The Morrison Government was meant to unveil Australia's long-awaited surplus this year. Instead Australia has recorded the biggest deficit in decades.
Australian workers face decades of debt with the nation hit with an $850 billion debt bomb in borrowings to fight the Covid-19 crisis.
It's a debt and deficit challenge that the Morrison Government has warned voters will take more than a decade to repay, but is necessary to protect jobs and the economy.
Treasurer Josh Frydenberg has revealed the stunning cost of the Covid-19 crisis today in an economic update that shows Australia's budget deficit will hit the $184 billion mark this financial year, in the biggest blowout since World War II.
Just months ago, he had hoped to hand down the first budget surplus in Australia in years.
As pandemic lockdowns deliver a once-in-a-century hit to tax revenues, he has also confirmed the 2019-20 budget deficit – the difference between the government's revenue and outlays in that year is $85.8 billion.
Those figures reflect the $289 billion that the Morrison government has dropped on stimulus measures including direct payments to people on welfare, increases to JobSeeker and the JobKeeper wage subsidy.
But it's the debt levels that have blown out as the Australian Prime Minister and Treasurer were forced to borrow more money to pay for those measures and were hit by lower tax revenues.
Australian Treasurer Josh Frydenberg said that Australia continues to have a low debt to GDP ratio compared with other countries.
Deloitte Access Economics' Chris Richardson has previously predicted the 2020-21 budget deficit could blowout to $200 billion.
As Australia recorded its highest ever daily tally of Covid-19 cases yesterday, the Morrison government revealed tax revenues have taken a $95.6 billion hit as a result of Covid-19.
Frydenberg pointed to big-spending measures to save jobs including JobKeeper, which have saved 700,000 jobs and lowered the peak of unemployment by up to 5 percentage points.
After the Covid-19 crisis first hit earlier this year the Morrison government delayed the May budget to battle the virus and prepare the stimulus packages to support the economy.
Ahead of the announcement Frydenberg said Australians should prepare themselves for a shock as the true impact of the coronavirus pandemic is revealed.
"You will see eye watering numbers around debt and deficit," he said.
"Numbers that Australians have never, ever seen before.
"That's the harsh reality of this pandemic.

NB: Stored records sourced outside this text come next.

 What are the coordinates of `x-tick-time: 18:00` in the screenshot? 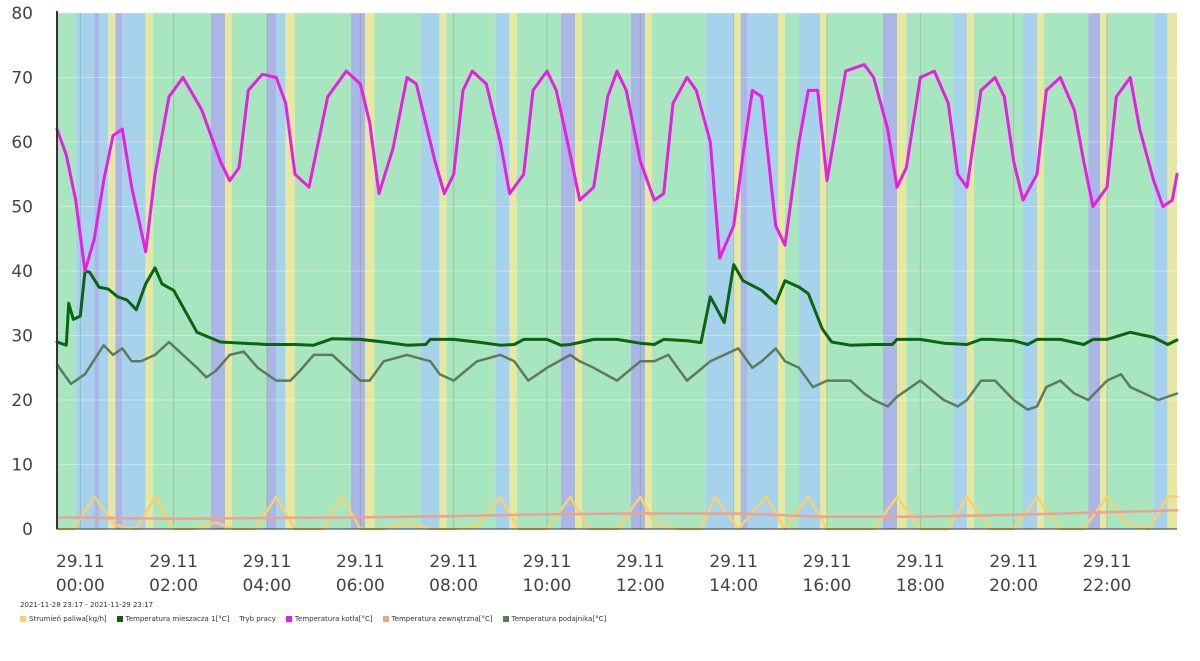 It's located at (920, 586).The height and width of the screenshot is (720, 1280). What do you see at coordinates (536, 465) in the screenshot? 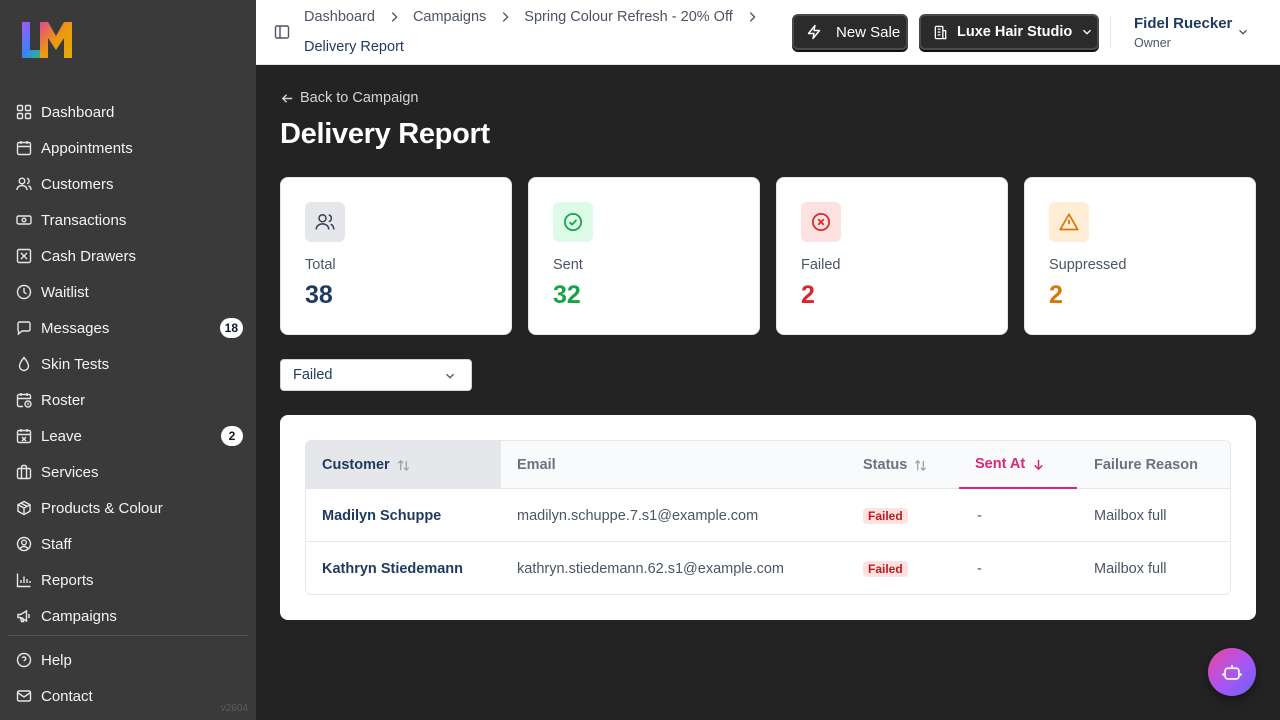
I see `column-label: Email` at bounding box center [536, 465].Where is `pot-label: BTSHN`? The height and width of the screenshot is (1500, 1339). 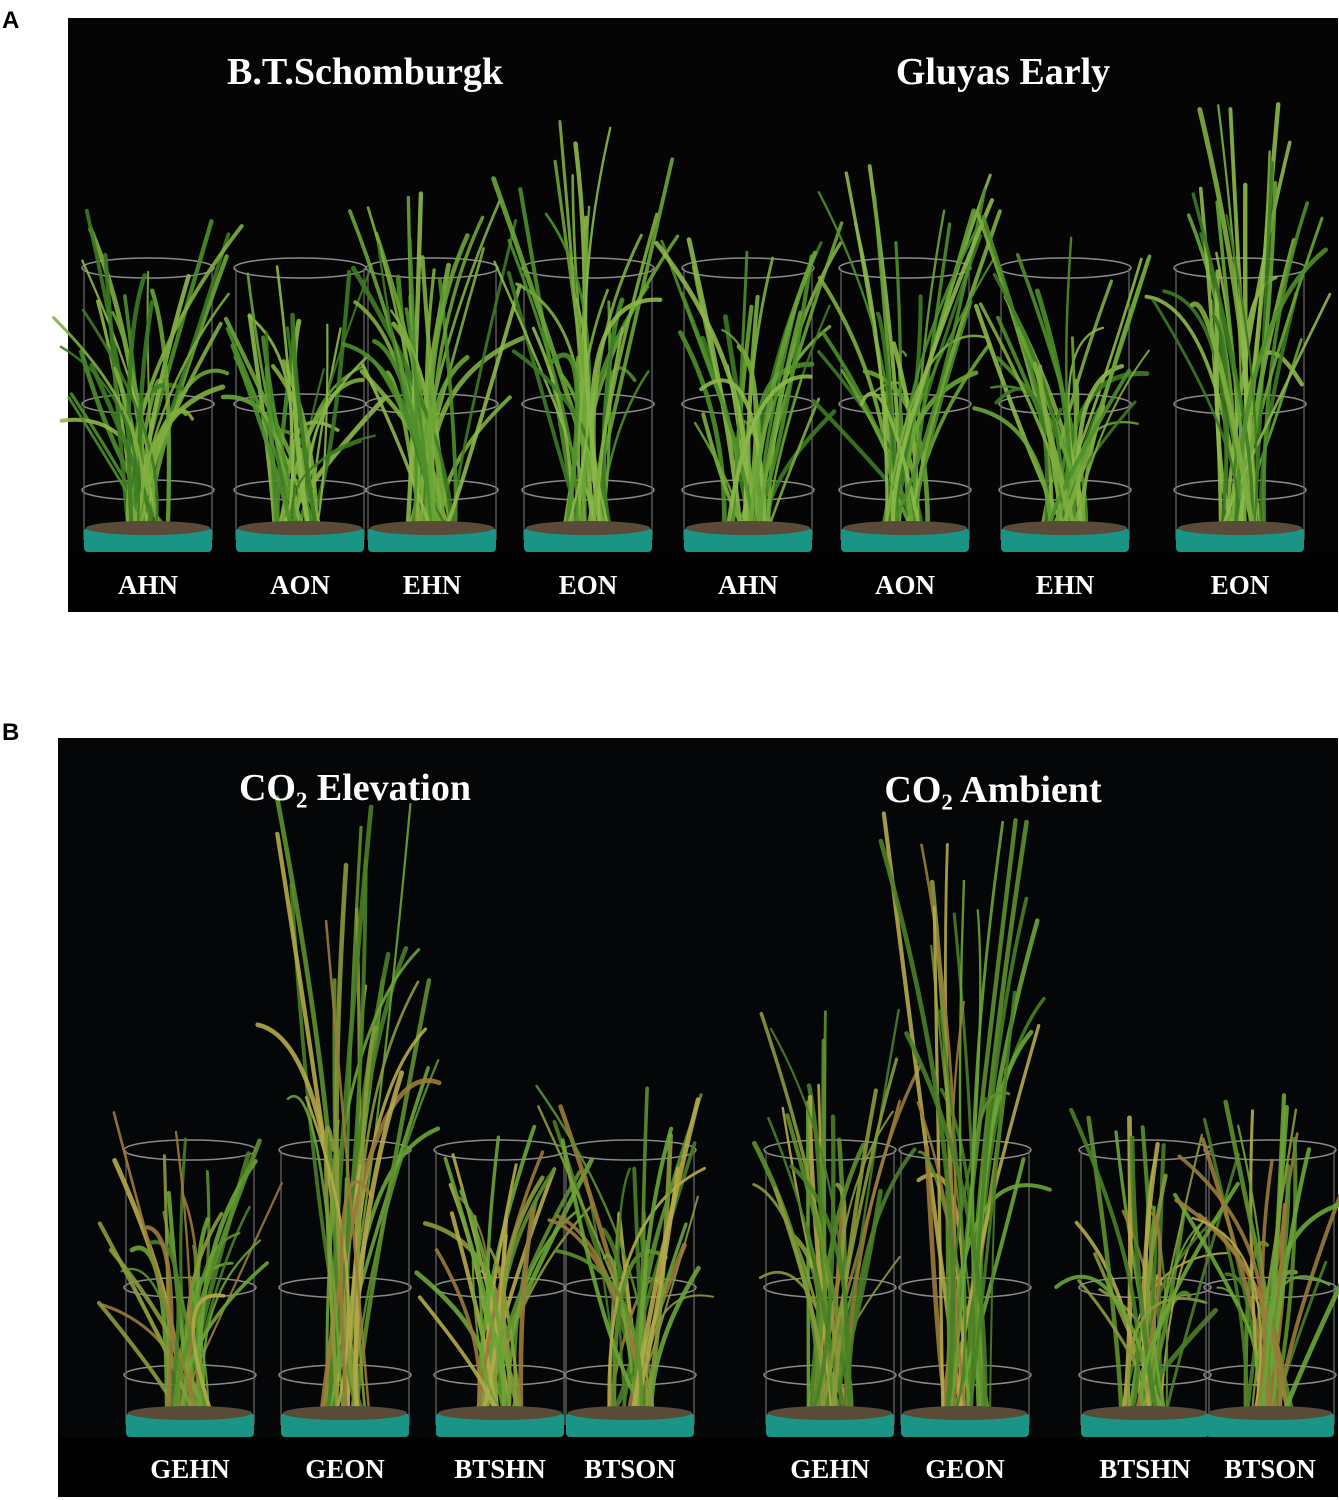 pot-label: BTSHN is located at coordinates (1145, 1469).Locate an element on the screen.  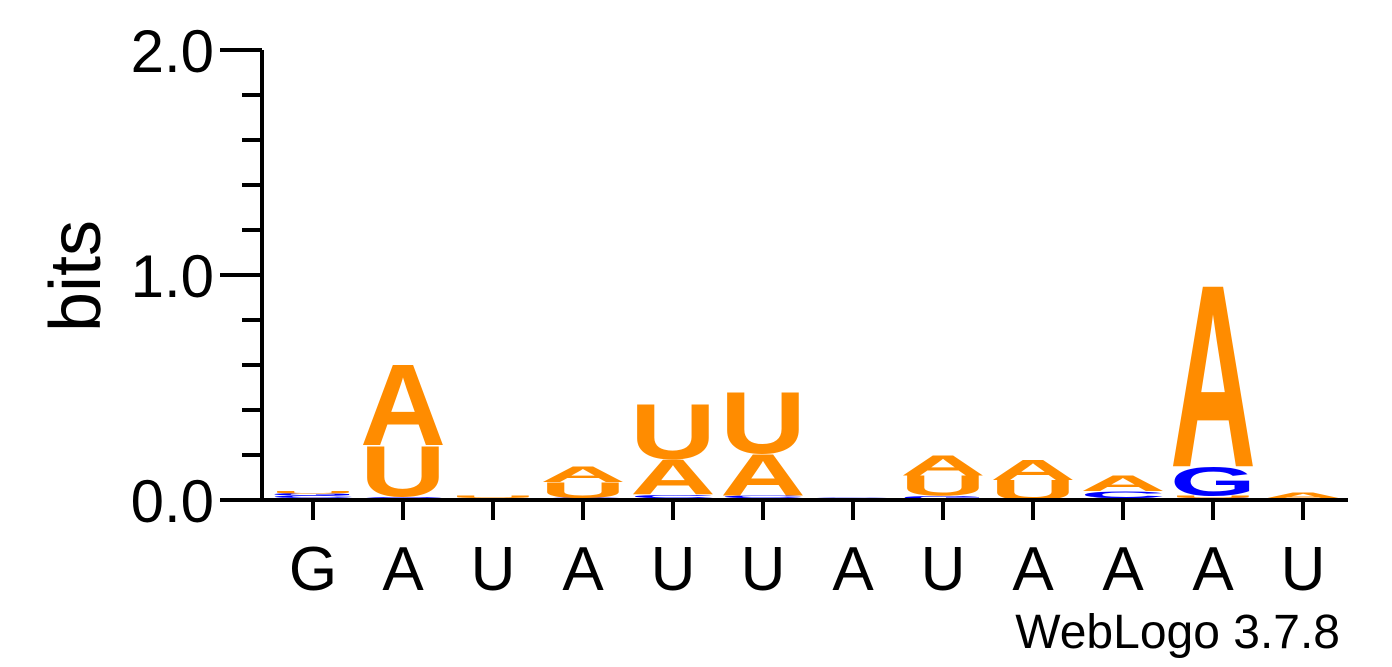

The coronavirus has required the government to spend unprecedented amounts of money to support people in need."
The Morrison government announced this week it would extend the JobKeeper programme until March 2021 at a cost of $16 billion.
"Every dollar we spend is a borrowed dollar, and that's why it will take some time to pay back the debt," Frydenberg said.
The budget will now be handed down on October 6, but today's figures outlined the challenge in a budget update.
The Morrison government was expected to warn of significant uncertainty around the global and domestic economic outlook and that controlling the spread of the virus remained a significant challenge.
Even where infection rates appear to have been controlled, the Treasurer will warn that further outbreaks, such as those experienced in Victoria, could set back recovery at any time.
The figures will confirm record falls in key indicators of business investment, household consumption, the labour market and trade activity over the months since March.
As a result of the extraordinary uncertainty, the July Economic and Fiscal Update will contain economic and fiscal estimates for 2019-20 and 2020-21 only instead of the usual four-year forward estimates.
The new figures will reveal that the reintroduction of restrictions in Victoria in response to the latest virus outbreak will reduce national real GDP growth by around $3.3 billion.
"The Covid-19 pandemic is a once-in-a-century shock that is placing immense pressure on health systems and economies all around the world,'' Frydenberg said.
"Australia has outperformed nearly every other country in both health and economic outcomes through this crisis. The progress the health front will shape the speed and trajectory for the recovery in Australia."
"Our announced measures, together with large declines in taxation receipts, has seen a hit to the bottom line, but this has been necessary in order to cushions the blow for millions of Australians, and to keep businesses in business and keep Australians in jobs."